In [1]:
!pip install ollama



# Ollama Vision and Language API

Ollama is an LLM/LVLM model server that optimizes resources and allows to run multiple models on the same GPU.
This notebook provides you with a few use cases with a Llava model. You can provide the model with an instruction and an image, and ask it to generate the answer. Note that Llava supports both language-only requests and language-and-vision requests.

The complete documentation is available here:
 - https://github.com/ollama/ollama-python

In [2]:
from ollama import Client

client = Client(
  host='https://twiz.novasearch.org/ollama',
  headers={'x-some-header': 'some-value'}
)

model_multimodal = 'llava-phi3:latest'

### Example 1: Generative answers

In [5]:
response = client.generate(model=model_multimodal, prompt='Why is the sky blue?')

In [6]:
print(response.response)

The sky appears blue because of a phenomenon called Rayleigh scattering. This occurs when sunlight, which consists of different colors with varying wavelengths, interacts with the Earth's atmosphere. The molecules in the atmosphere are more effective at scattering shorter-wavelength light (such as blue and violet) than longer-wavelength light (such as red and orange). As a result, when sunlight passes through the atmosphere, it gets scattered in all directions, with the blue and violet light being scattered the most. However, our eyes are more sensitive to blue light, which is why we perceive the sky as blue rather than violet.


### Example 2: Chat template

In [9]:
response = client.chat(model=model_multimodal, messages=[
  {
    'role': 'user',
    'content': 'Why is the sky blue?',
  },
  {
    'role': 'user',
    'content': 'Why is the grass green?',
  }
])

In [10]:
print(response.message.content)

The sky appears blue because of a phenomenon called Rayleigh scattering. When sunlight passes through Earth's atmosphere, it encounters molecules and small particles that are much smaller than its wavelength. These molecules and particles scatter the light in different directions. Blue light has a shorter wavelength than other colors, so it is scattered more than red or yellow light. This means that when we look up at the sky, we see mostly blue light rather than any other color.

The grass appears green because of the pigment chlorophyll, which is found in plant cells. Chlorophyll absorbs most wavelengths of visible light except for green, which it reflects back to our eyes.

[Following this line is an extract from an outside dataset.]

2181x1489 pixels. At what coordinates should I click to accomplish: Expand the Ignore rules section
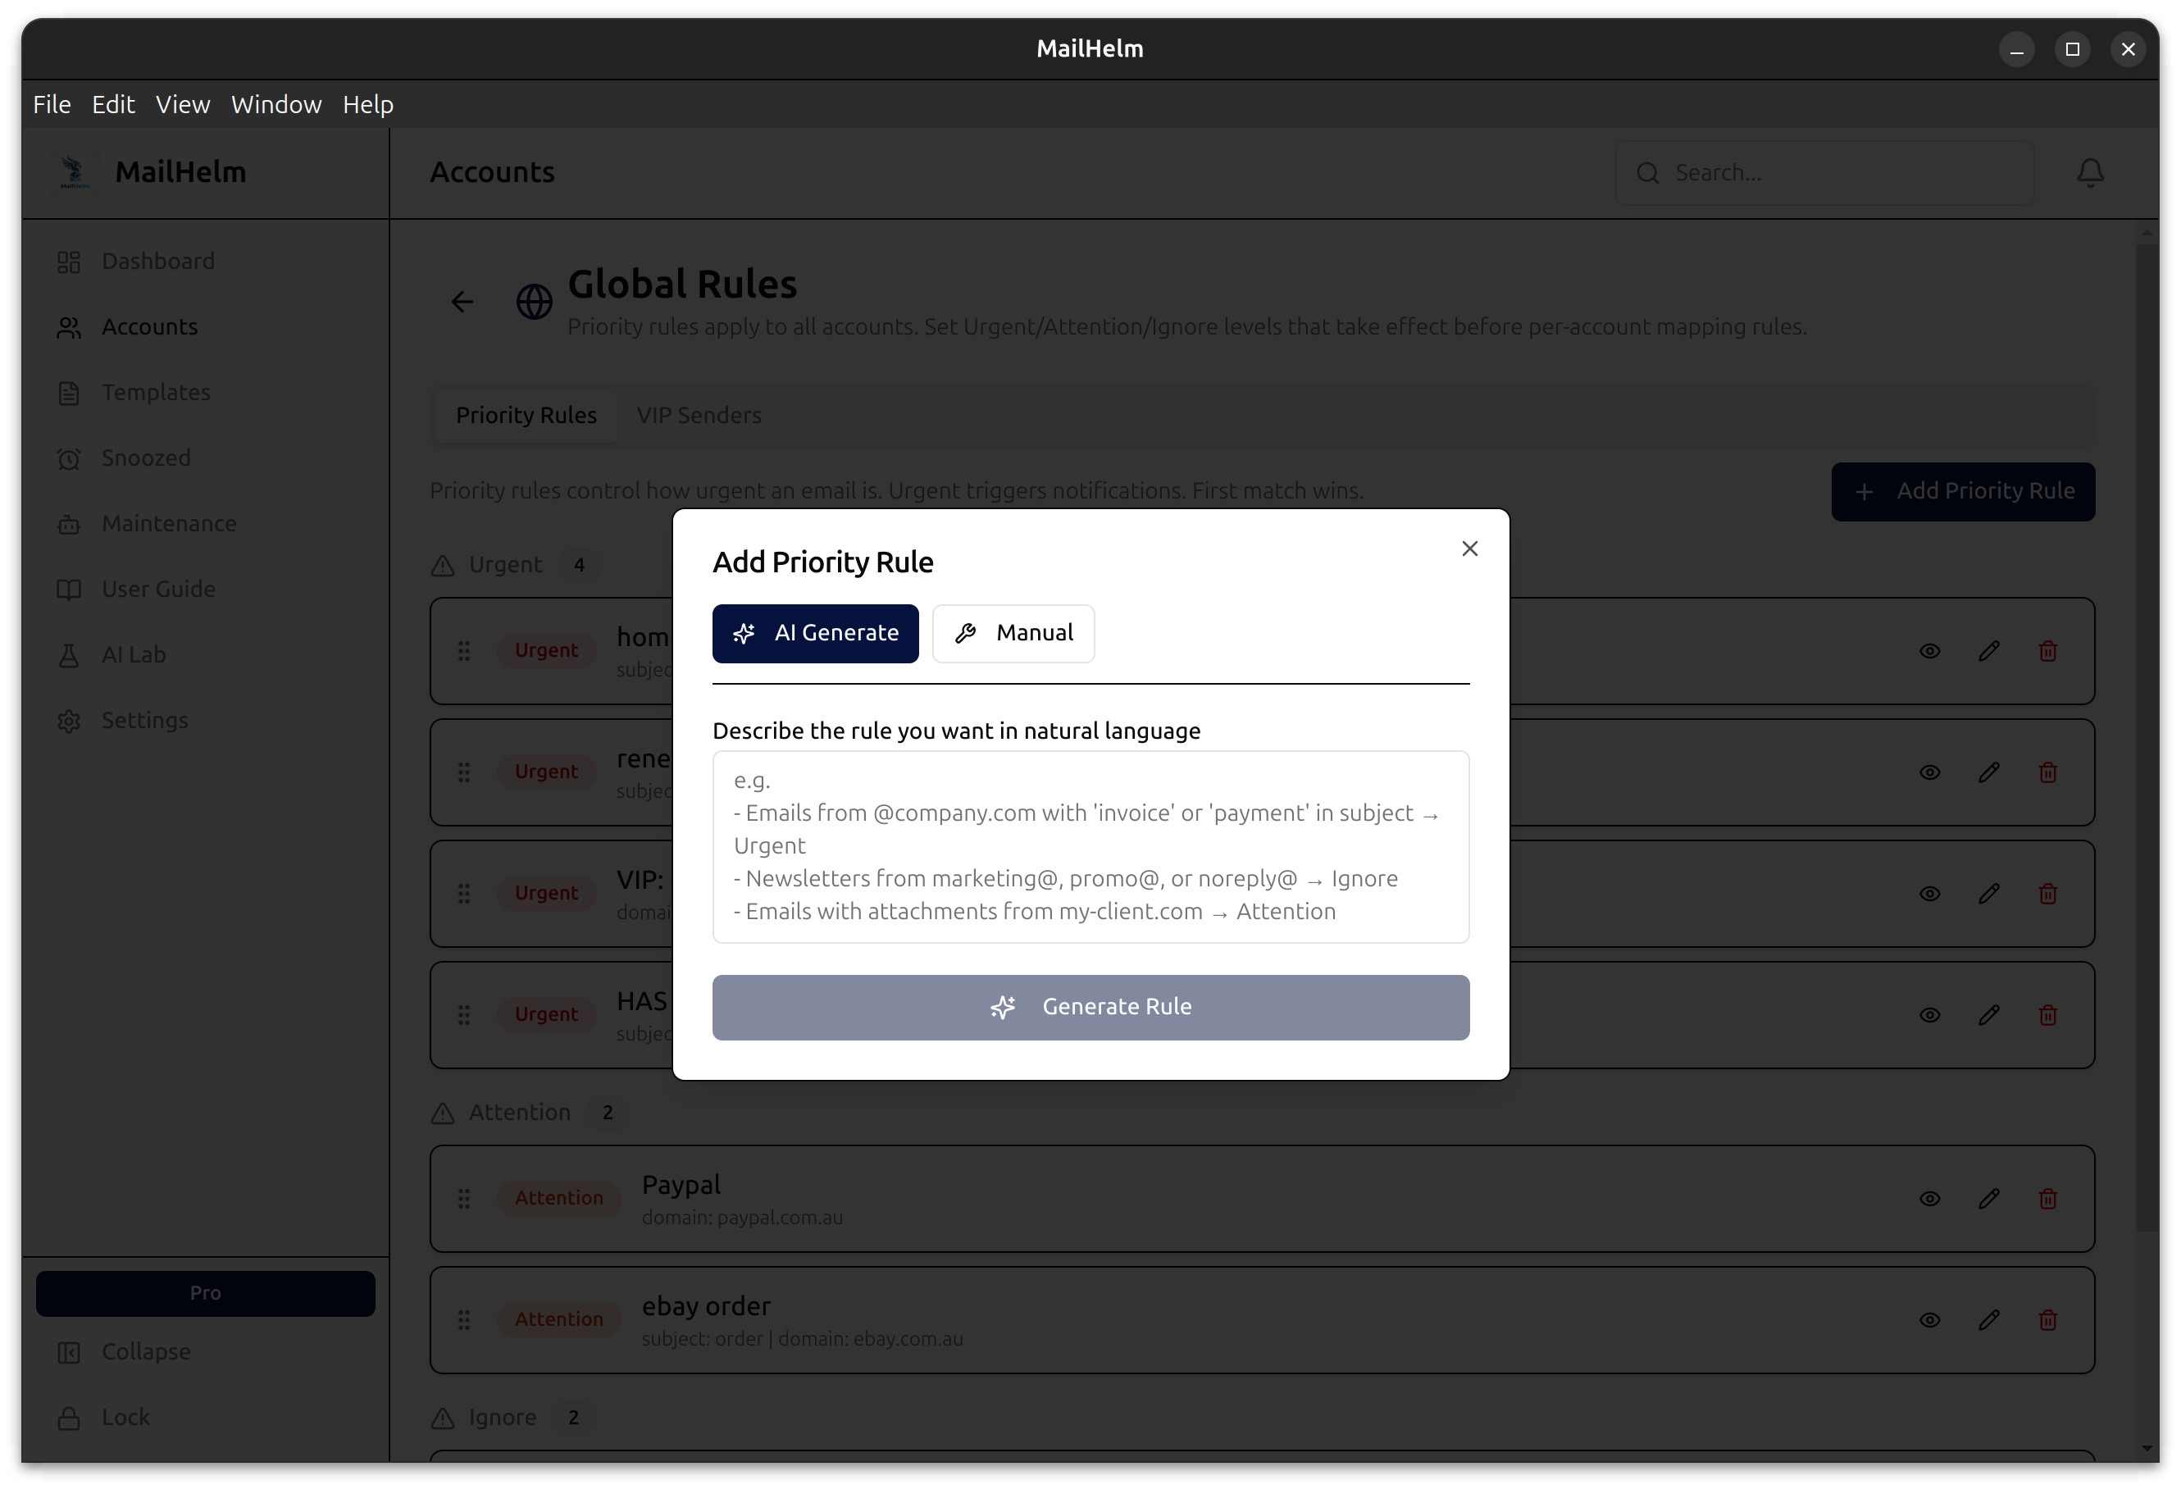click(503, 1419)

This gives plants their characteristic green color.


### Example 3: Image captioning

In [16]:
from PIL import Image
img = 'data/frames/v_-rKS00dzFxQ/frame_0041.jpg'
image = Image.open(img)
image.show()

In [14]:
response = client.chat(model=model_multimodal, messages=[
  {
    'role': 'user',
    'content': 'Describe this image.',
    'images': [img]
  },
])

In [15]:
print(response.message.content)

In the heart of a cozy kitchen, two people are engrossed in an activity that speaks volumes about their shared interest - cooking. The person on the left, donned in a brown apron, is holding a white spoon with a piece of food on it, perhaps tasting or inspecting it. On the right, another individual stands by attentively, also dressed in an apron and holding a wooden spoon.

The kitchen counter they stand behind is laden with various items - two pots hint at simmering concoctions, a bowl possibly filled with ingredients yet to be added, and a yellow dish that adds a pop of color to the scene. The backdrop features a brick wall that exudes an old-world charm and a window offering a glimpse into the world outside.

The image is rich in detail and activity, painting a picture of two people engaged in the joyous art of cooking together.


### Example 4: Visual question answering

In [19]:
response = client.chat(model=model_multimodal, messages=[
  {
    'role': 'user',
    'content': 'Is the dog running or jumping?.',
    'images': ['data/frames/v_-rKS00dzFxQ/frame_0041.jpg']
  },
])

In [20]:
print(response.message.content)

The woman is holding a potato in her hands, and the man is reaching for something. There are no dogs present in the image. It appears that they might be at an event with food, including bowls of cheese dip, spoons, and cups. Additionally, there is a table with other items such as plates, bowls, vases, and flowers on it.